- GOAL OF THE EXERCISE:
Skip every picture, and output exactly the lines starting at the one with "Switch to the Contacts tab" and running through the last line of the material below.

- DATA EXTRACTS:
────────
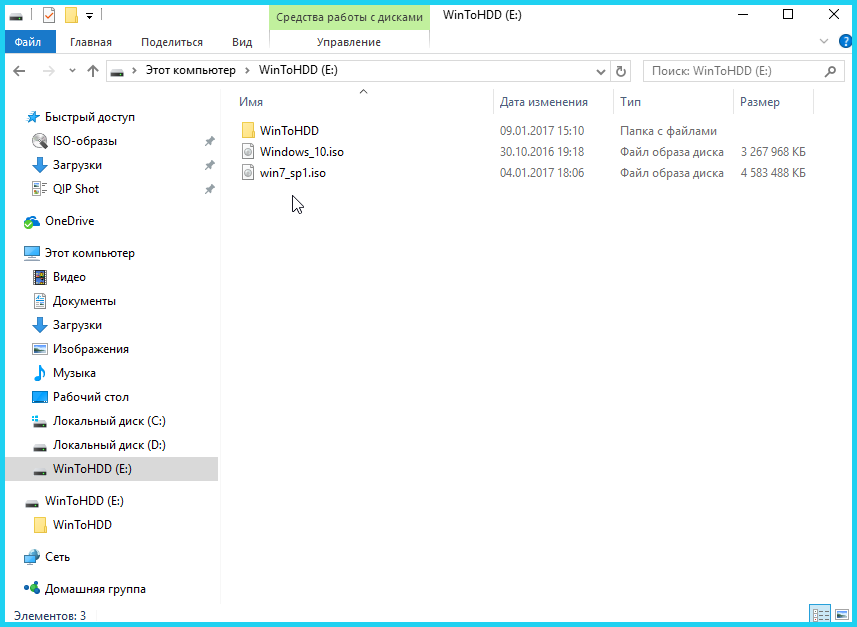Click the Back navigation arrow

click(x=20, y=71)
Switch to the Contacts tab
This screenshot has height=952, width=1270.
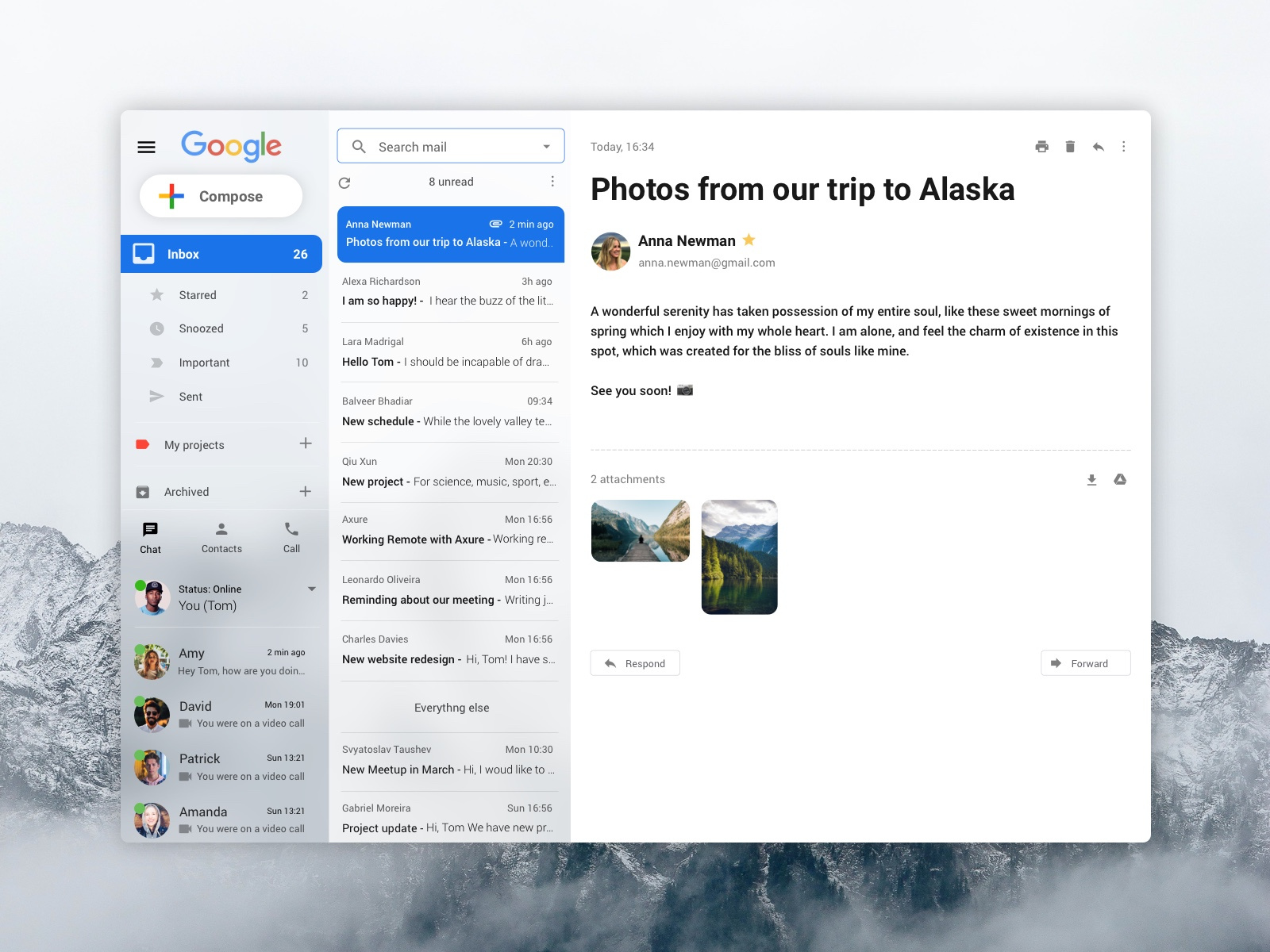point(221,537)
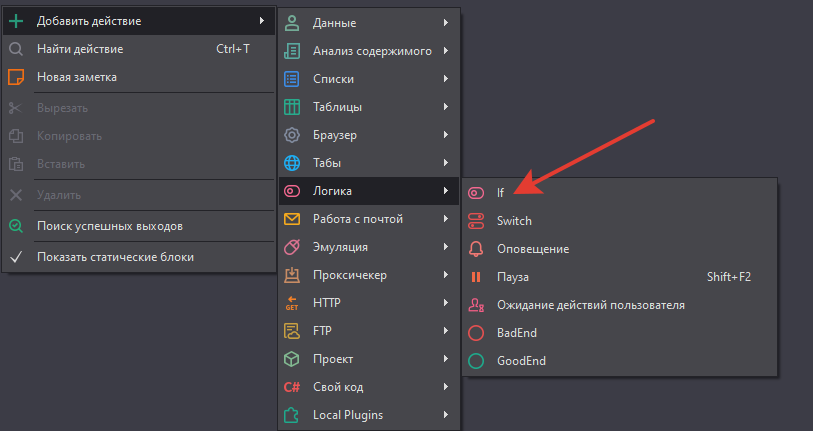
────────
- TASK RESULT:
Switch to the Contacts tab
This screenshot has height=952, width=1270.
point(221,537)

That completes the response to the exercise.